Hence the potential for evaluation, but also the botanical determination of monocotyledonous plant material retrieved from archaeological excavations, with the application of X-ray CT technologies (as microCT and nanoCT scanning) should be highlighted as high and promising. However, access to sub-micron CT scanners (nanoCT) is costly and difficult, in contrast to industrial CT scanners, for example, which have become more and more popular and widely used in material science (see “X-ray microCT scanning in the study of archaeological plant remains”). Therefore, the accessibility to the analytical instrumentation is one of the practicalities of CT scanning technology, which should be considered when designing such a study. Nevertheless, archaeological basketry remains' scarcity, fragility, and informative potential may be worth choosing this method, which allows virtual sectioning and avoids the sample preparation and treatment associated with microscopy methods [11, 18].
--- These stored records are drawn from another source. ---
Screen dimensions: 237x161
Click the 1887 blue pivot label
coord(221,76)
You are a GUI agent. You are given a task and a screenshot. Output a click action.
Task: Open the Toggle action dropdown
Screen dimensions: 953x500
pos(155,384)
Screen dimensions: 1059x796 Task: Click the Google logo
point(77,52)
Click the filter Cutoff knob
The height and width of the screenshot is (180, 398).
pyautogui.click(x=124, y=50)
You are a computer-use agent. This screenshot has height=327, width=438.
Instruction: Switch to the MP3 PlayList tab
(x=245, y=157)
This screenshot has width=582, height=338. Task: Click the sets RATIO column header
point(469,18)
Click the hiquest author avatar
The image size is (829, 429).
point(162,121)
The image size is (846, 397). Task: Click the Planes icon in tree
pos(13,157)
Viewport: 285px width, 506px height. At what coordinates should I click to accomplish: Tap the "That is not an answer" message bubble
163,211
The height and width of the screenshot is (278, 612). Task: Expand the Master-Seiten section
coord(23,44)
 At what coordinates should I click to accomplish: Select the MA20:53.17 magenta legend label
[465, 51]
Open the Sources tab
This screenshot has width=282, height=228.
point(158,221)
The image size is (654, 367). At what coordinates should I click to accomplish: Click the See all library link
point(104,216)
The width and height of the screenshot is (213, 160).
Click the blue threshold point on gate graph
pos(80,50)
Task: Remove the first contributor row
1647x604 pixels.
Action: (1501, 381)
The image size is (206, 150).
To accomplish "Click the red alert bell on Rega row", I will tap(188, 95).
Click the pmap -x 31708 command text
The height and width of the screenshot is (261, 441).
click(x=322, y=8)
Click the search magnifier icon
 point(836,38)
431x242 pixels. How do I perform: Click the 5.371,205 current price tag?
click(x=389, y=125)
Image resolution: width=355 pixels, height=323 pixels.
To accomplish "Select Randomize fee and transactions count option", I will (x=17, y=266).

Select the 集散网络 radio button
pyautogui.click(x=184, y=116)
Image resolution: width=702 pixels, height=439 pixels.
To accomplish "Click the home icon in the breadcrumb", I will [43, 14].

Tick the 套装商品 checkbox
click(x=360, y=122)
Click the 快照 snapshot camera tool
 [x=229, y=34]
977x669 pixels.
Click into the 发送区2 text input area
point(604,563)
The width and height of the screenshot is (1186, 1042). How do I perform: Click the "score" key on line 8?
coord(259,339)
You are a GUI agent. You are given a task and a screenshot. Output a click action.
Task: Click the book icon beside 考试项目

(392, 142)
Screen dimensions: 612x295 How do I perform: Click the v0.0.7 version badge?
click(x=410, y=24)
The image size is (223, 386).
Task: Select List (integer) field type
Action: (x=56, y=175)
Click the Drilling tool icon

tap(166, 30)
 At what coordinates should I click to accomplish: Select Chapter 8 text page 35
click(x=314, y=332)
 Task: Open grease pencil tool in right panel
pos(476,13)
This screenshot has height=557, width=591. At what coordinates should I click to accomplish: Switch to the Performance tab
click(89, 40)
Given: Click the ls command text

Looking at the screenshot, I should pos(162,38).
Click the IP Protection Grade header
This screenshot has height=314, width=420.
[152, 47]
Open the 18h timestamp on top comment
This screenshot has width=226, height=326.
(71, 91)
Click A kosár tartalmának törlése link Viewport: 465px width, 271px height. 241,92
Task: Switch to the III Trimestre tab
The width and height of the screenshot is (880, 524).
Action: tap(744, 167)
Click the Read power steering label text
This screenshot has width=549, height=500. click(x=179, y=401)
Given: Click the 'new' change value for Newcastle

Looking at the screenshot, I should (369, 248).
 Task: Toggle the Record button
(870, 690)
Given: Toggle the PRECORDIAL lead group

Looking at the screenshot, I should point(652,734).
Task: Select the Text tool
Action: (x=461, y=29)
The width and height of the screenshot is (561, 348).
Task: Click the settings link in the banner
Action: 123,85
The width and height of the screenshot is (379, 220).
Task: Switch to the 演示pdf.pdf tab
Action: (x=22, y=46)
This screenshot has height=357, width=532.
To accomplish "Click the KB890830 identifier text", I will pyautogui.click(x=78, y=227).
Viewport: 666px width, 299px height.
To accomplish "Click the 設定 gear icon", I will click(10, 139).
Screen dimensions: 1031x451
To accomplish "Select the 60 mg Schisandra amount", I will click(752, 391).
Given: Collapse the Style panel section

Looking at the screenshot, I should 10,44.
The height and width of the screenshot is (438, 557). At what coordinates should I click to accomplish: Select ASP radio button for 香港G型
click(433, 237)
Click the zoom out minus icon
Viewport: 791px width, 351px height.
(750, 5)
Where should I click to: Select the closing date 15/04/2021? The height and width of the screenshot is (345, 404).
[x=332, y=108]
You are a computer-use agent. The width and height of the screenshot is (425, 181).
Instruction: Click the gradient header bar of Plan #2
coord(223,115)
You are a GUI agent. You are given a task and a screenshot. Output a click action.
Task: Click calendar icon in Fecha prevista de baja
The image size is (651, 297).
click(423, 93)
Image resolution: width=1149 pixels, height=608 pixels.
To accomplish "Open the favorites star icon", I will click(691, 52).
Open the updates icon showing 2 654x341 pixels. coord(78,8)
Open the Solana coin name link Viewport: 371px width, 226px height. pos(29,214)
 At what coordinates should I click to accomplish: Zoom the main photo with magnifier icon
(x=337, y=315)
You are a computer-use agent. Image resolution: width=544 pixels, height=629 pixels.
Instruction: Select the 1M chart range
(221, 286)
Testing of different preservation types

The first fragment, which underwent CT scanning (SCAN 1) was charred and in a particularly poor state of preservation: its whole surface was impregnated with volcanic tephra particles, and its outer tissues were sealed with a conservation agent. However, even at this level of preservation, the conducted CT scanning yet revealed details, preventing the fragmentation of this very unstable sample. The second sample analysed in this paper (SCAN 2) was in quite stable preservation mode—charred and not heavily impacted by volcanic particles. Even if this sample's optical examination was informative, the CT scan still allowed for the recording of further details, such as the status of plant tissues. The last fragment (SCAN 3) was desiccated and presented great elasticity when analysed, along with very well-preserved plant anatomy. Yet, in this best-case scenario, the CT scan showed the deformation of the inner vegetal tissues, even if the outer ones had a good preservation state. The three case studies showcase the potential of the method and its applicability to wider taphonomic environments. Even if the botanical determination approach could differ depending on whether the sample is charred, desiccated, mineralised or waterlogged, the CT scanning assessment would be valid for all described contexts.

Conclusion

There are several advantages and disadvantages in the application of X-ray microCT scanning to study archaeological basketry remains. Amongst the pros are that CT scanning is a generally non-invasive technique with the ability to visualise an external and/or internal structure in a non-destructive way. It eliminates the interference with the object, while conventional microscopy requires destructive methods, such as sectioning and achieving planes of observation. These are time-consuming and potentially harm the object, which renders microscopy as a technique unsuitable for the majority of the products of perishable material culture. CT scanning also represents the object’s original structure and features, creating a three-dimensional image [15].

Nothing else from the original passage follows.